Failure to Administer Oxygen Therapy as Ordered
Penalty
Summary
The deficiency involves the facility’s failure to administer oxygen therapy as ordered by the physician for a resident with COPD. The resident was admitted with chronic obstructive pulmonary disease and had severely impaired cognition, requiring total staff assistance for all ADLs and mobility. A physician’s order dated 3/27/2026 directed that the resident receive continuous supplemental oxygen at a fixed rate of 2 L/min, with no indication that staff could adjust the flow rate. The resident’s care plan for altered respiratory status related to COPD instructed staff to administer oxygen as ordered. On 3/31/2026, during observations at the bedside at 8:45 a.m. and 9:40 a.m., the resident was noted to be receiving oxygen at 3 L/min, which did not match the physician’s order. An LVN reported that the resident was on 3 L/min when he checked vital signs that morning and stated this was not the ordered rate; he said he reported this to the previous shift’s RN supervisor but was unsure what action was taken.
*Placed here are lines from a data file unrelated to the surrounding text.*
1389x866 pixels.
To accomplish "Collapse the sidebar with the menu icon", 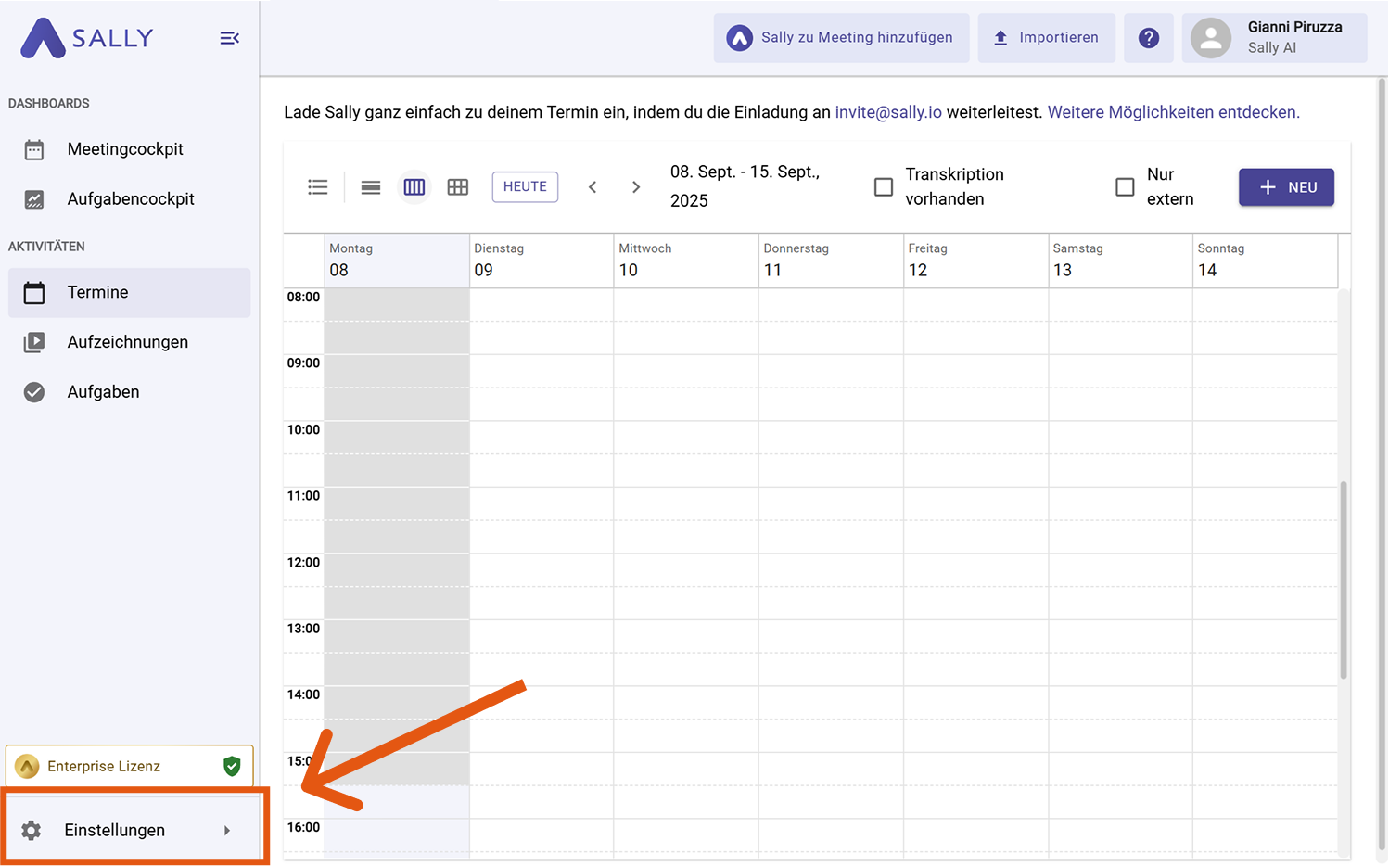I will (229, 38).
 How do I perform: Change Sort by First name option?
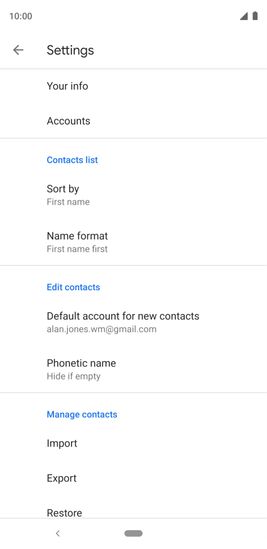[x=133, y=195]
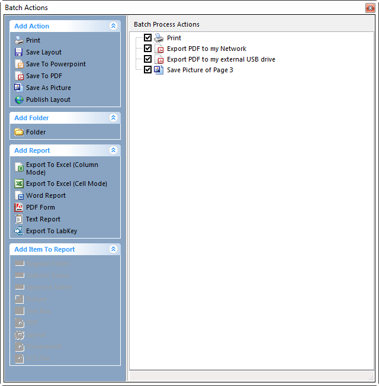Click the Save As Picture link
The width and height of the screenshot is (379, 386).
[48, 88]
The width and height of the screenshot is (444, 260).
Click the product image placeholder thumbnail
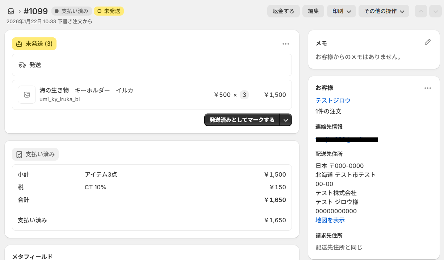pyautogui.click(x=27, y=95)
Another RN supervisor confirmed there was no documentation in the record to support an increased flow rate or any notification to the physician about the change from 2 L/min to 3 L/min, and reiterated that the order was for a fixed rate of 2 L/min. During a concurrent observation and interview, the prior RN supervisor acknowledged the resident was on 3 L/min and that the flow rate needed to be corrected to match the order. The facility’s oxygen administration policy required staff to verify a physician order, document the flow rate and rationale, and report information per professional standards, which was not followed in this instance.